Monday, May 12, 2025
A cloudy morning gave way to a calm, partly sunny afternoon, and Braesail and her crew set off from Reads Bay shortly after noon to visit nearby Watmough Bay, whose beauty several of our fellow boaters had mentioned to us during the AYC rendezvous. We motored along the scenic shores of Lopez Island for a short time, admiring the many pretty pocket beaches, swaths of woods, and shimmery-green meadows, and found the bay to be lovely indeed, with attractive sand beaches surrounded by thick forests, a soaring cliff at its north side, a few charming little islands along another side, and several mooring buoys bobbing about. After checking water depths around the buoys, however, we decided that the bay was too small and shallow to accommodate safely and comfortably a boat as large as Braesail, and we motored on to Eagle Harbor on Cypress Island, an anchorage we’d visited many times over the years, arriving there at about 3:30 pm and finding three power boats and one sailboat occupying mooring balls in the sheltered cove.

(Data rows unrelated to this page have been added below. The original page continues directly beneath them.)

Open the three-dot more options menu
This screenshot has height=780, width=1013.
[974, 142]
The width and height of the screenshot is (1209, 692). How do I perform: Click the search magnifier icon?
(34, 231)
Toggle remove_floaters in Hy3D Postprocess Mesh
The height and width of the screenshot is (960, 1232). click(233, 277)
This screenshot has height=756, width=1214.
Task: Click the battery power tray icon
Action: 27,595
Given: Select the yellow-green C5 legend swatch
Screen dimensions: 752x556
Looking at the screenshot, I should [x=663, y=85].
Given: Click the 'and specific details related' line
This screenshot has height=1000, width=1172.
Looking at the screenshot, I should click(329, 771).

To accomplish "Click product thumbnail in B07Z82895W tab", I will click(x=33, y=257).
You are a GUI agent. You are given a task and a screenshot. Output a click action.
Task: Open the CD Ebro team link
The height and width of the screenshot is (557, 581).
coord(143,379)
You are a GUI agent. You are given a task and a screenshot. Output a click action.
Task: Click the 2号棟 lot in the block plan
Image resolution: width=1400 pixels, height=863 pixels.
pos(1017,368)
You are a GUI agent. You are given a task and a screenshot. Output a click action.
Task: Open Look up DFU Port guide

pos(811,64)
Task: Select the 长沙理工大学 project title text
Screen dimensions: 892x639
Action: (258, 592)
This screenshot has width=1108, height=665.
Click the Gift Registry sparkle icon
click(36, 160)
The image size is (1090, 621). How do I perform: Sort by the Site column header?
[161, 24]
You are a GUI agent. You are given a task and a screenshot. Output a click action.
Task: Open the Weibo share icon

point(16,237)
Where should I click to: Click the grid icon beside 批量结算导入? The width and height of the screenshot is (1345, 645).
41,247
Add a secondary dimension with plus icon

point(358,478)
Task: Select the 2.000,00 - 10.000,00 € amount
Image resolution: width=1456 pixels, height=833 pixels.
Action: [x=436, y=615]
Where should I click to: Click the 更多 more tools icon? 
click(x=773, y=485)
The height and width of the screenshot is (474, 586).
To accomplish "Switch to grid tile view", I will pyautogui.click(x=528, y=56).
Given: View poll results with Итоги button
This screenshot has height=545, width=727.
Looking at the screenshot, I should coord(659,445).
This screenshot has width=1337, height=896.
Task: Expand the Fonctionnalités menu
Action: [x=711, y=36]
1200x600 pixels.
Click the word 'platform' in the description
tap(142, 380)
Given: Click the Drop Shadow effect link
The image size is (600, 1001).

Once Braesail was safely attached to one of the anchorage’s many buoys (while the helms-person steers the boat to a position beside a buoy, which is firmly affixed to the sea floor, another sailor uses a boat-hook to snag the ring at the top of the mooring ball and threads a docking line through it, attaching the line’s end to a deck cleat in the boat’s bow and thus securing the boat to the buoy), Walt napped in the aft cabin, and I bathed in the sunshine pouring into the cockpit while chatting for about an hour with my friend Michelle, whom we’d met in Prince Rupert, BC, during our Alaska trip in 2022.

An afternoon chips-’n’-dip snack took care of our “Four o-Clock Munchies,” and we continued with our various computer projects until it was time for a late supper in the cockpit. The sun, as it sank behind the hills surrounding the harbor, sprinkled gold dust over the tops of the many evergreens surrounding the cove, gilding the branches from which we could hear the calls of the eagles after which the harbor is named—what a magical scene!
A prediction of strong overnight winds had influenced our decision to leave relatively open Reads Bay for more-sheltered Eagle Harbor, and as we finished our evening tasks, the waters in the anchorage began to sway Braesail around a little and gurgling wavelets began to slap her stern. Once in bed, I enjoyed the gentle rocking motion of the boat, but the percussive noises of the waves hitting the stern just behind my head made it difficult for me to sleep. I was still awake at 4 am when the wind did indeed begin to rise and to whistle and sigh and rattle in the rigging. Walt crawled out of bed and clambered up to the deck to check our attachment to the mooring ball—all was secure. He went back to sleep quickly, having seen that the wind was gusting to about 20 mph as predicted and there was no reason for concern, but I didn’t fall asleep until well after sunrise, when the wind and the water noises had subsided.